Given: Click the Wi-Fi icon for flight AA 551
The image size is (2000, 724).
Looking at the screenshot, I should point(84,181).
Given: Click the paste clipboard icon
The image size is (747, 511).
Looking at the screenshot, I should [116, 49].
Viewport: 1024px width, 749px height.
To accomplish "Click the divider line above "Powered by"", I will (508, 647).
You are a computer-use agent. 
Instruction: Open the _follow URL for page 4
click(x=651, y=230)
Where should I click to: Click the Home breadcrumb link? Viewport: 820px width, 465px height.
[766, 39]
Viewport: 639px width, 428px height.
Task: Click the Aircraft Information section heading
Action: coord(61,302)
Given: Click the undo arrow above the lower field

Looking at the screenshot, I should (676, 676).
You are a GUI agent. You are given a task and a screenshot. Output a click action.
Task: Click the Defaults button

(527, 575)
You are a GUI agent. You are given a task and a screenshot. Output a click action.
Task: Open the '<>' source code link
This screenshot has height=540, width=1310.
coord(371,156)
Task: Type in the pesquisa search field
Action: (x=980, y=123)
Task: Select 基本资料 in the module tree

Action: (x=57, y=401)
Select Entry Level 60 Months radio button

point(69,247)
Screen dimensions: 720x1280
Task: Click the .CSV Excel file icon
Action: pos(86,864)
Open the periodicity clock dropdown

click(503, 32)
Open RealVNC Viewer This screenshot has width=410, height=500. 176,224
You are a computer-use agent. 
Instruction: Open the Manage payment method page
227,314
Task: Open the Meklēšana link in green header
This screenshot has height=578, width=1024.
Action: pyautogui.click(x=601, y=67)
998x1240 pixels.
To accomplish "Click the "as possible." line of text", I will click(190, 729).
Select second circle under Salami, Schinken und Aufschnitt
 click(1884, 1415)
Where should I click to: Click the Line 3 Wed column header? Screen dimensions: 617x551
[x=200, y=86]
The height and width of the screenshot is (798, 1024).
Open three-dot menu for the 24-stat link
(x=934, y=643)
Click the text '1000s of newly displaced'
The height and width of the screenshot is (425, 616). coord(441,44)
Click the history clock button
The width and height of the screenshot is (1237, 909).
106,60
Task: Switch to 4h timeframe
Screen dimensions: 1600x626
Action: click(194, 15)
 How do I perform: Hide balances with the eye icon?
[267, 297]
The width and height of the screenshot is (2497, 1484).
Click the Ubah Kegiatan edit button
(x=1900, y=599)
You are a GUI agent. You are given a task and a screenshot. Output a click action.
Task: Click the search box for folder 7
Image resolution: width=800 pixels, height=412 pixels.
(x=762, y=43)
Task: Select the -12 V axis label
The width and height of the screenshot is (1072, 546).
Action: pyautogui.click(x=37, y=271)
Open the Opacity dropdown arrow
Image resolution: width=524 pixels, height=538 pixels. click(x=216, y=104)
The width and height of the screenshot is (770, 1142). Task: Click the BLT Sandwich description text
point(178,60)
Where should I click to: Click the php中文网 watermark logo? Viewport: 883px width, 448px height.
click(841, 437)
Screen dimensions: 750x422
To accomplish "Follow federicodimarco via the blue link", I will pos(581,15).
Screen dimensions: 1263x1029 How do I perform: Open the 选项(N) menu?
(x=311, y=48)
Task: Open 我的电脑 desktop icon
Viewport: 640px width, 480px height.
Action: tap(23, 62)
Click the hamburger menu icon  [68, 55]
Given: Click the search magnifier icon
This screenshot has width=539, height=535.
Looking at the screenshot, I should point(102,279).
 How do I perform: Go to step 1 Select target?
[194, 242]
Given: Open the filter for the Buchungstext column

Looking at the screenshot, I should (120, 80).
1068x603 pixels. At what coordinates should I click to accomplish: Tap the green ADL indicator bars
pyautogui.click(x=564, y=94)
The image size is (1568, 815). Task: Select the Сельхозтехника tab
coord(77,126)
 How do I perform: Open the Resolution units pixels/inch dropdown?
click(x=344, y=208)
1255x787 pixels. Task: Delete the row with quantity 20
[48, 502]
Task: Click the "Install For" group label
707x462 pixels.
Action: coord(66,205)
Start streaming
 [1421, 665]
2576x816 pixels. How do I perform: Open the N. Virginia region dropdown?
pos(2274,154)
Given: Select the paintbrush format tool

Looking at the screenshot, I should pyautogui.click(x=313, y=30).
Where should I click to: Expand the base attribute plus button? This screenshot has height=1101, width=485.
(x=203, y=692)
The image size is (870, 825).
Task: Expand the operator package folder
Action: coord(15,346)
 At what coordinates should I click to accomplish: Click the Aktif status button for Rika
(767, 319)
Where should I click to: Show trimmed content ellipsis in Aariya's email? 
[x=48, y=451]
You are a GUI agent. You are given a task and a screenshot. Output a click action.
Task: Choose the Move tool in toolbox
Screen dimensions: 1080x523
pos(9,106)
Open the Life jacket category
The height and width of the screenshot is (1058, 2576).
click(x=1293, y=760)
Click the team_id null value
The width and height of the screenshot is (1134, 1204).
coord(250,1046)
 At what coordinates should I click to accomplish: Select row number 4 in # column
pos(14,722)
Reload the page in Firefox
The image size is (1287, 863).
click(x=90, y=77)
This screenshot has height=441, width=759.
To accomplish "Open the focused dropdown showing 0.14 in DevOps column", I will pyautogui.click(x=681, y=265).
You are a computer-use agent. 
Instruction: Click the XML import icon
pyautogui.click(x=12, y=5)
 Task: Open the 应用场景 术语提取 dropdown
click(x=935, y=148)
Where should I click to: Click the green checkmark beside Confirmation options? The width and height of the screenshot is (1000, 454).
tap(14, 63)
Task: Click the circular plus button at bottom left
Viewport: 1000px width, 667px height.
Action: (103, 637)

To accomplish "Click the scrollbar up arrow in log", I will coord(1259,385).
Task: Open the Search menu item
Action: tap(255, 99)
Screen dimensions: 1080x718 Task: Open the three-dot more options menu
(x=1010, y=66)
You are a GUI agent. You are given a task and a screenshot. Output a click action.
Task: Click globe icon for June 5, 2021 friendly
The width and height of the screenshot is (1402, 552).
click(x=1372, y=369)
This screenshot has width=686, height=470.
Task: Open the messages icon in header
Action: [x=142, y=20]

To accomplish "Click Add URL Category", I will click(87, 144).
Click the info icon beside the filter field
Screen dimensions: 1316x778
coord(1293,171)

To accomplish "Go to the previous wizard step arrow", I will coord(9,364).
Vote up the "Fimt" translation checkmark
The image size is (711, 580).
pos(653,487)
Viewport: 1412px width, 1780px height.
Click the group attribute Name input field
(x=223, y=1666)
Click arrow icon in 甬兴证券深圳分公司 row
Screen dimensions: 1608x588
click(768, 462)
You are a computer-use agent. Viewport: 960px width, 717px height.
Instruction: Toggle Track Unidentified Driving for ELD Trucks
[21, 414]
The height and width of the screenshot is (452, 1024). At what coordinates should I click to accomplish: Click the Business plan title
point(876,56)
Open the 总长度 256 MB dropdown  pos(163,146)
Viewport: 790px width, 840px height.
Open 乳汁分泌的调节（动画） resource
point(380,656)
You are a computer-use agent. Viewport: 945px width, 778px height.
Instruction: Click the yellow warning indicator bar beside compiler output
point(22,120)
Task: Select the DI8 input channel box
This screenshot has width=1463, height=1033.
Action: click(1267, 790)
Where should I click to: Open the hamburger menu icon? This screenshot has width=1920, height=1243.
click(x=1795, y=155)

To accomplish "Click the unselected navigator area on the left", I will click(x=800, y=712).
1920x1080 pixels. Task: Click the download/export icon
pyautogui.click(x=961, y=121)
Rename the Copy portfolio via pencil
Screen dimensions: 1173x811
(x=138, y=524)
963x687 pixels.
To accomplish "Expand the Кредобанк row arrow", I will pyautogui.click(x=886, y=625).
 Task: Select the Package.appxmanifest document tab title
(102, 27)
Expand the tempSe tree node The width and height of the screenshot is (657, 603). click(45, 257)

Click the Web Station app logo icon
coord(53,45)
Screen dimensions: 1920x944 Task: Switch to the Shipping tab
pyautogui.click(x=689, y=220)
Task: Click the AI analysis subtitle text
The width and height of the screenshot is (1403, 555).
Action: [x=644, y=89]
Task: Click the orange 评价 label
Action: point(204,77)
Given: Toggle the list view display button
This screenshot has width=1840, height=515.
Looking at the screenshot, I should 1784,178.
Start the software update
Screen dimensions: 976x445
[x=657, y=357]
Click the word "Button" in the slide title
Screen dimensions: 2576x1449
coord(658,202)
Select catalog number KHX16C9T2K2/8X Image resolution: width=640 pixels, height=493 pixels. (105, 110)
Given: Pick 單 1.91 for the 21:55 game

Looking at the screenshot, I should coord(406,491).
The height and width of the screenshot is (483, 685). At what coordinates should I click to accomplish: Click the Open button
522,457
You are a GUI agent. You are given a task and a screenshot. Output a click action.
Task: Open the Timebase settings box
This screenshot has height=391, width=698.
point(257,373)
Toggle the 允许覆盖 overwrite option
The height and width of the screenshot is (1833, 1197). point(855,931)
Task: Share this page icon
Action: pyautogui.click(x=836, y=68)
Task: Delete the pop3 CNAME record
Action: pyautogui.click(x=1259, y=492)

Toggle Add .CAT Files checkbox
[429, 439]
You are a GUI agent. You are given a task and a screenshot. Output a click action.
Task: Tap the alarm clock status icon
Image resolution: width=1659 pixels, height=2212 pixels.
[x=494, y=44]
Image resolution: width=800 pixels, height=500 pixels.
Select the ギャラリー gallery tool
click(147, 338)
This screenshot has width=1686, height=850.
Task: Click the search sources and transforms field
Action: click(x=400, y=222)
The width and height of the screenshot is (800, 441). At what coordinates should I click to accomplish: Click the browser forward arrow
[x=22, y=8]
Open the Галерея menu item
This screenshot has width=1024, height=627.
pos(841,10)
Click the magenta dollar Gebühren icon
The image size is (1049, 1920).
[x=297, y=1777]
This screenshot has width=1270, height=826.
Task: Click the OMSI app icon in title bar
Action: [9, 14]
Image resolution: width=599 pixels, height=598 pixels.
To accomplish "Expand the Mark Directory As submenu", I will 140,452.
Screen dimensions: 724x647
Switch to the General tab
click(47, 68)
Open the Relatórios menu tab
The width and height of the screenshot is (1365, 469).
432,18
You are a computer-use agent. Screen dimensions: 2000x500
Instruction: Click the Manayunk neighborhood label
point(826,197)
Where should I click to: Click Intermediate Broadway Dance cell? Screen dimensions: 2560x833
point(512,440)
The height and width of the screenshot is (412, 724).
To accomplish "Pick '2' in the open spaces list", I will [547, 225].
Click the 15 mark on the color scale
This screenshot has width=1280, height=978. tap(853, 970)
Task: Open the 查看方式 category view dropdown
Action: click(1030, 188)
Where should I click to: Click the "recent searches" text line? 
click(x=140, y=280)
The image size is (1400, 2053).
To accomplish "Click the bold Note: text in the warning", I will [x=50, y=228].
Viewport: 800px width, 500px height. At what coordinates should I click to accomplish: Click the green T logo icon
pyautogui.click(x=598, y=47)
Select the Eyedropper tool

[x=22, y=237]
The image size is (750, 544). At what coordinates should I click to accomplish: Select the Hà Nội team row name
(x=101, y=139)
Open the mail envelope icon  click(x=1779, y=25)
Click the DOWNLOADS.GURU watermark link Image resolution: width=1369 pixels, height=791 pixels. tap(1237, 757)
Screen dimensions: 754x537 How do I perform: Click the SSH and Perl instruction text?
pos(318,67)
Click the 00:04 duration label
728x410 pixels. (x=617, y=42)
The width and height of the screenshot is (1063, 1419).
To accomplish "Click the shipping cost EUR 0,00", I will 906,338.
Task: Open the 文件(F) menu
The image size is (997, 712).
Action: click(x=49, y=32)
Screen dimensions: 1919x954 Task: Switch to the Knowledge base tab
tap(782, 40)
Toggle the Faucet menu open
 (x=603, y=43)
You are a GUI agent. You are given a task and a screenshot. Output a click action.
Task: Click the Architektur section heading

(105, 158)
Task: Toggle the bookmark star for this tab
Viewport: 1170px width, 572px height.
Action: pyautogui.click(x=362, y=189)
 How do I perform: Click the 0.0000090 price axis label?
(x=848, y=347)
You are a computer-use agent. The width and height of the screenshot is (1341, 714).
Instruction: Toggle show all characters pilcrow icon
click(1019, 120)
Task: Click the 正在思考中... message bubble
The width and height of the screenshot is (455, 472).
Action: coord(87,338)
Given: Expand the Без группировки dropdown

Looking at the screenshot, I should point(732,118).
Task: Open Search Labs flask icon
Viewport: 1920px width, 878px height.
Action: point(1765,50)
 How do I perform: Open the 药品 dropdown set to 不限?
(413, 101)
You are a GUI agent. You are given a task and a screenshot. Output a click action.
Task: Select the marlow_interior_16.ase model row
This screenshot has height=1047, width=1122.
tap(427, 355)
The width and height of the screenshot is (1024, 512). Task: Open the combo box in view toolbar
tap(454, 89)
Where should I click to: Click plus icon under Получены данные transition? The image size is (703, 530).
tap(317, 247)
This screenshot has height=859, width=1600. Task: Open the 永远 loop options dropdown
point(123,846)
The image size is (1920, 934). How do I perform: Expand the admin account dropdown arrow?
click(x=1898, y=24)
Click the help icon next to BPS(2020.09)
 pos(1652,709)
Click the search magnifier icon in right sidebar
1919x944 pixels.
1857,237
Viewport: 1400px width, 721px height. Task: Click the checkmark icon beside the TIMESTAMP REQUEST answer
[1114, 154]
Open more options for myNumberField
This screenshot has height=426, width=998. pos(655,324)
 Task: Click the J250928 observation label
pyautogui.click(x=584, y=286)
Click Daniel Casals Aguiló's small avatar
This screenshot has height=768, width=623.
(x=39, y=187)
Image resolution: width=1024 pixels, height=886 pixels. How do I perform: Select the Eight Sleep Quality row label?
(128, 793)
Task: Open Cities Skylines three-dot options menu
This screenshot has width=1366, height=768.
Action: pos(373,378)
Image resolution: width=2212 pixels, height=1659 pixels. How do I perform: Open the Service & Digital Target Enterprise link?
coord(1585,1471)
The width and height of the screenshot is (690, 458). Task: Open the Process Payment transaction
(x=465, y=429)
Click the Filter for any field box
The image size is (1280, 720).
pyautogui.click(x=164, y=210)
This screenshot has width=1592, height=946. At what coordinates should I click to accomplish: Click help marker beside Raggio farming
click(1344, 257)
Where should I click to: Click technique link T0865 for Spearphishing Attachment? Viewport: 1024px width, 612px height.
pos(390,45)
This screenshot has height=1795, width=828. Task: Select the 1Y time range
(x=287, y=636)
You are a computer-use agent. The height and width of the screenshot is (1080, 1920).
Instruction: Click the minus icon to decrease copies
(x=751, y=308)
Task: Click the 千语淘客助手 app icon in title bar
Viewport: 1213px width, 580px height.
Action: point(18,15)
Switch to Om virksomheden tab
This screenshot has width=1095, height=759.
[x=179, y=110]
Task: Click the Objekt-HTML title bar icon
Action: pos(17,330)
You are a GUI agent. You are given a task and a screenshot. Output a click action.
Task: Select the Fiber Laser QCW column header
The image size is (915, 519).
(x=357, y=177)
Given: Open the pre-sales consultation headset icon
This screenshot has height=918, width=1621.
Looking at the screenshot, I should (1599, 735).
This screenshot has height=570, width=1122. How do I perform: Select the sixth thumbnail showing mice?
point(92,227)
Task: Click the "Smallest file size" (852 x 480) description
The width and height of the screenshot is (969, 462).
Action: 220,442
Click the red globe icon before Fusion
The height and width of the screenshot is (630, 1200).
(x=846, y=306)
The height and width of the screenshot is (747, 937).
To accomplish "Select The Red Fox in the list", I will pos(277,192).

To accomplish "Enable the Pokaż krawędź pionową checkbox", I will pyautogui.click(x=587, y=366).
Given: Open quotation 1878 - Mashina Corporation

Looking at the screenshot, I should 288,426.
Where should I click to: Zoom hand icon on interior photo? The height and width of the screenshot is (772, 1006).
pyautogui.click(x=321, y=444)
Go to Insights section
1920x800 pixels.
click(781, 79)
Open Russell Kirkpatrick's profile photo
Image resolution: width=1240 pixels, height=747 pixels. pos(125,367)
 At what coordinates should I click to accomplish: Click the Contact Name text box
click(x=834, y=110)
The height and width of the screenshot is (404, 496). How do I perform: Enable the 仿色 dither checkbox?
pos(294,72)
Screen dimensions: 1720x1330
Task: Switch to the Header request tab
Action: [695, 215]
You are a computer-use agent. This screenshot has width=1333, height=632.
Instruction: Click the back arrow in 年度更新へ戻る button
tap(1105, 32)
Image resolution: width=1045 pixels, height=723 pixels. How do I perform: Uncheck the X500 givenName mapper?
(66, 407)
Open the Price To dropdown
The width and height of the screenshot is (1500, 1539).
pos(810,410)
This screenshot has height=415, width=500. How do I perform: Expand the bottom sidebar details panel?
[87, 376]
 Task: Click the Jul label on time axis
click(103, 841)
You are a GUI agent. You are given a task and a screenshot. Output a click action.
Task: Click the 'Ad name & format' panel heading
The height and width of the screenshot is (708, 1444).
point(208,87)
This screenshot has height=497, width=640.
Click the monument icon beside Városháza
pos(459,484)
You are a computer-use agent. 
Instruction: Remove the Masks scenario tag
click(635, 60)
^^^^
◆ Task directions
Copy exactly the lines from the one containing "Click the monument icon beside Városháza" through the last line of the records, both included, and nothing else.

◆ Response for this exercise
Click the monument icon beside Városháza
pos(459,484)
You are a computer-use agent. 
Instruction: Remove the Masks scenario tag
click(635, 60)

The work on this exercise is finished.